The art of Search Engine Optimization


by Jody O’Donnell, SEO Manager, G5 Search Marketing

“You need SEO.”

“Your Web site has to be optimized.”

“You don’t want to be the only senior housing operator in your area without an optimized Web site.”

Sure. That’s great. But what does any of that mean?

Well, let me tell you.

SEO Defined

Is it Search Engine Optimization? Is it keywords? Is it the Search Engine Results Page (SERP)? Is it Pay Per Click, meta tags, Google Maps, Yahoo Directory, Kansas and Toto? Yes to all of the above. Except maybe Toto.

English translation: Search Engine Optimization is how you organize your Web site content, meaning the structure and presentation of the information so when people search for Senior Housing in your geographic region, you pop up on the Search Engine Results Pages.

Succinct translation: The art and science of making Web pages attractive to the search engines.

Keywords

Keywords are the single most important factor in maximizing your SEO efforts. For senior housing, you will find that the big-ticket keywords fall into the services and amenities: assisted living, independent living, skilled nursing, etc. You don’t want to select keywords that people would never use to look for your services and product. Most of the time, your keywords are easy to identify as those words are standard industry terms or key phrases.

Striking the balance

After researching your keyword market, what do you do with it? You take your keywords and distribute them throughout your Web page. Now, Web pages have content that the everyday user can see. But each Web page also has space behind the scenes for information to help attract search engines. These are called meta tags. Which meta tag is the most important is a raging debate across the SEO world.
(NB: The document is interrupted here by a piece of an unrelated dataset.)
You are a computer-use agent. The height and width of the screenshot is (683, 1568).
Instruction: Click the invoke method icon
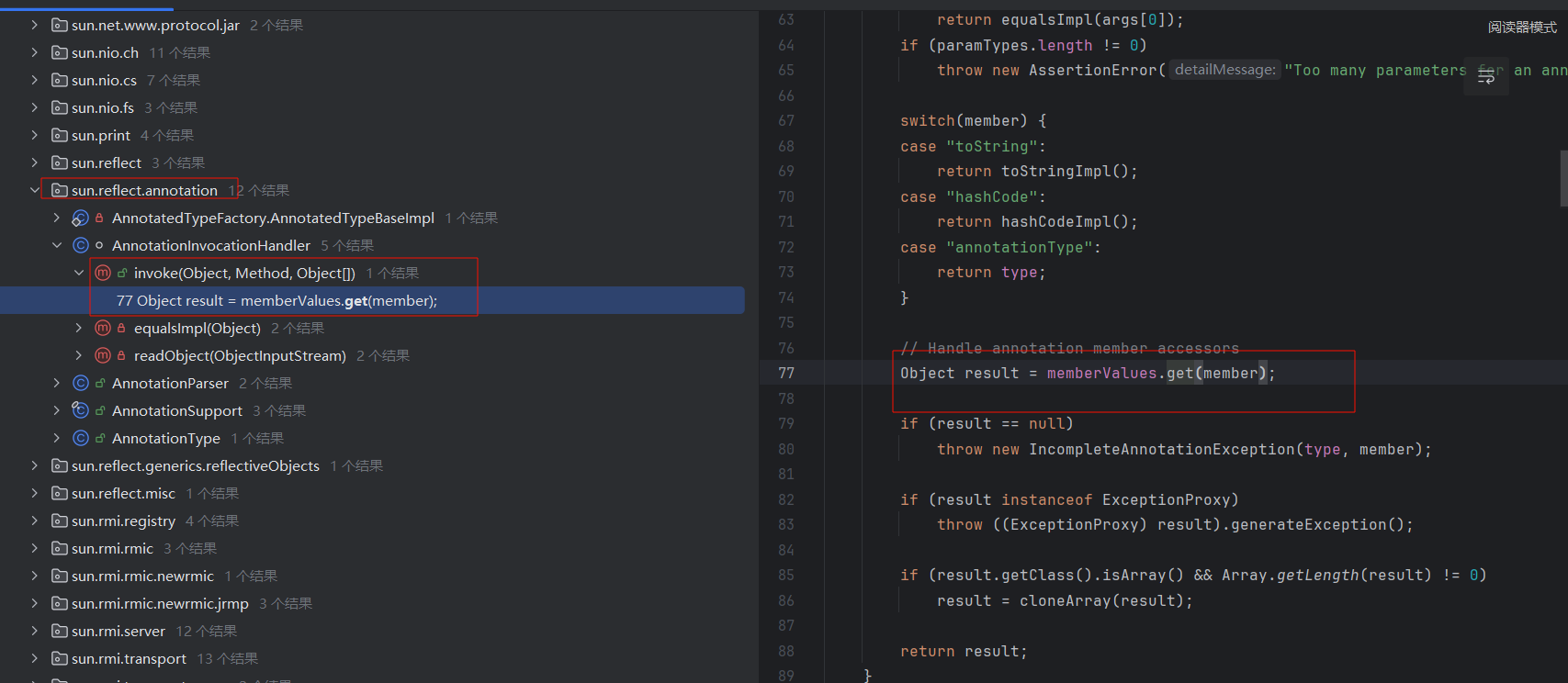(x=103, y=273)
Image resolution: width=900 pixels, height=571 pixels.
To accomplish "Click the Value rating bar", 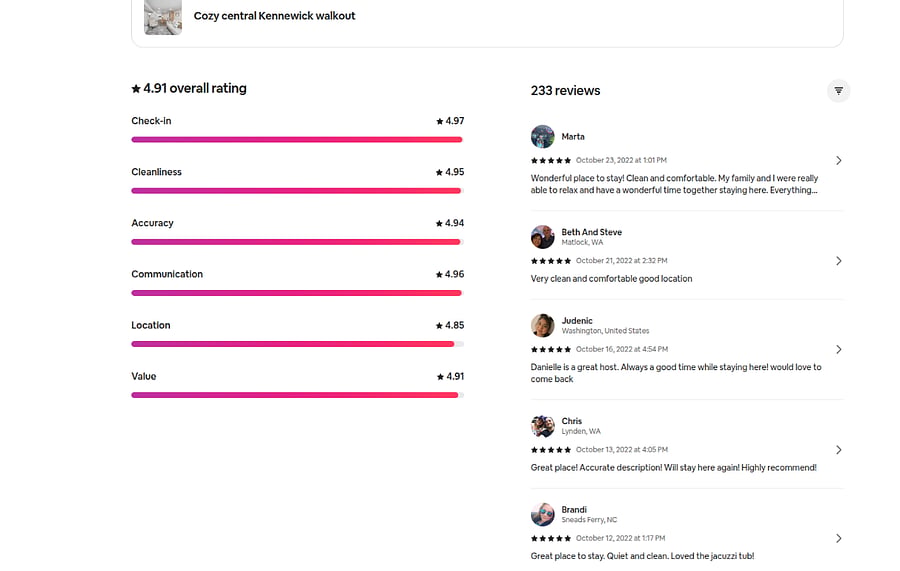I will click(297, 395).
The take-away: a well optimized Web page will strike the delicate balance of distributing pertinent keywords that match the page’s visible content.

Creativity

SEO is about simple creativity. For example, if you wanted to rank well for “assisted living” you would add that particular keyword phrase to all the meta tags and also sprinkle it liberally throughout your Web site copy. There are plenty of “experts” who will tell you how many words and how many times. Better advice is to use these words liberally—but pull back when it looks like spam.

So how do you use two-, three-, and four-word combinations and keep it interesting and unique without “keyword stuffing”? Just a few uses of your keyword “assisted living” could easily be too many if your sentences are also repetitive. You have to shake up what you use and how you use it.

A fun, non-industry example to illustrate the point: “whale blubber.” How many other ways could we use “whale blubber” or extensions without cursing our text as “keyword stuffing”? I could say “whale’s blubber” if I were describing a single whale’s blubber. “Whale blubbers” or “whale blubbering” if the whale was unable to contain his pathetic, wracking sobs.

In senior housing, an oft-used keyword phrase is “Alzheimer’s Care.” People search two distinctive terms: for this type of care: “Alzheimer’s Care” and “Alzheimers Care”. The search volumes are pretty close in Google’s Keyword Tool. By having both of these terms, you double the potential search volume for a single keyword phrase.

SEO is not just an art, but one that requires a strong knowledge base on an industry if you want to succeed on the Web and have your Web site found online.